Summary of Wari Energies Limited Earnings Call Q2_2025
Industry Outlook
- The solar industry is benefiting from strong tailwinds, driven by the fact that solar energy is the lowest cost energy globally.
- Diversification of supply chains is another important demand driver, with countries like the United States and India pursuing a “China Plus One” strategy.
- India has set a target of 500 GW of renewable energy by 2030, translating to 60-70 GW of solar power annually.
- This target does not even include the potential demand from data centers, EV charging, and the expected hydrogen boom.
- The combination of solar and batteries is expected to be a leading solution for firm and dispatchable renewable energy globally.
- Solar is viewed as a multi-decadal growth story that is just getting started.
Company Performance and Outlook
- Wari Energies Limited reported revenue of ₹34,634.63 million in Q2 FY25, a 2.95% increase year-on-year.
- EBITDA in Q2 FY25 was ₹61,393 million, up 14% year-on-year, with an EBITDA margin of 16.76%.
- For H1 FY25, revenue was ₹71,543 million (up 2.67% year-on-year) and EBITDA was ₹12,539.26 million (up 14.74% year-on-year), resulting in an EBITDA margin of 17.51%.

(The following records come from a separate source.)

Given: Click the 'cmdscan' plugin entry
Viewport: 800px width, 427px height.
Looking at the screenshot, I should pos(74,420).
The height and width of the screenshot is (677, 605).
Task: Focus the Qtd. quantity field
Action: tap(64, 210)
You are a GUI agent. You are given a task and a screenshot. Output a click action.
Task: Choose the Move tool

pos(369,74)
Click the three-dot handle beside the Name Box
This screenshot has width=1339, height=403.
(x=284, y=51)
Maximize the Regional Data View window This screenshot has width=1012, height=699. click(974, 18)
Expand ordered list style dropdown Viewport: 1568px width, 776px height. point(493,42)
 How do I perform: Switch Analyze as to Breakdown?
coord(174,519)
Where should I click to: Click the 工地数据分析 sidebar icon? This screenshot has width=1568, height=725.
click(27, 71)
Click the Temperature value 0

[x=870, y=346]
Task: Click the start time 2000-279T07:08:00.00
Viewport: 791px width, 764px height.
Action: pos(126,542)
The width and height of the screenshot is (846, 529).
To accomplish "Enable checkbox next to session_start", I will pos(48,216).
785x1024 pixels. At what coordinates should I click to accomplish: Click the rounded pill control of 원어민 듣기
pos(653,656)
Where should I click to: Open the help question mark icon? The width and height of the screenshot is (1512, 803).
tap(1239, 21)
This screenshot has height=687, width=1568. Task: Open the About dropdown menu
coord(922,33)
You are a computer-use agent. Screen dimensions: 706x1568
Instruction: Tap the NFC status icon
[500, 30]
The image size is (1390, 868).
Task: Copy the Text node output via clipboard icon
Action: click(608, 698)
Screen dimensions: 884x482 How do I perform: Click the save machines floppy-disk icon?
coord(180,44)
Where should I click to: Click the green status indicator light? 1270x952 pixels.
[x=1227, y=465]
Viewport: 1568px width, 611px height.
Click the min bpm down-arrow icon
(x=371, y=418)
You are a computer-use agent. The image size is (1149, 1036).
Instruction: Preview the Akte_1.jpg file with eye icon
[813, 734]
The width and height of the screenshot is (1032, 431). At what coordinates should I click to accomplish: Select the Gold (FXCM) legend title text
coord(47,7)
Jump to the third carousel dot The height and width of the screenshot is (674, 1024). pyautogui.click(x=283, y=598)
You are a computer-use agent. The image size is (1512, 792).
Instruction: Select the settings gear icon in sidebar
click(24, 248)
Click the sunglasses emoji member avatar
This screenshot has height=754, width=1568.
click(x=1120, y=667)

- The company has a strong order book of 20 GW, with a diversified customer base spanning exports, large customers, commercial and industrial customers, and retail customers.
- The order book mix as of September 2024 was 27.5% domestic and 72.5% overseas.
- Wari Energies Limited is focusing on robust execution skills to deliver on this order book.
- The company is seeing impressive growth in production, with 3.3 GW produced in H1 FY25 compared to 4.8 GW for the entire FY24.
Business Segments
- Exports constituted 27% of the business mix in FY25, down from 60% in FY24. This shift is attributed to cyclical factors rather than structural issues like competition.
- The retail segment is also experiencing strong growth, currently contributing 23% of the overall business. Management believes it has massive growth potential.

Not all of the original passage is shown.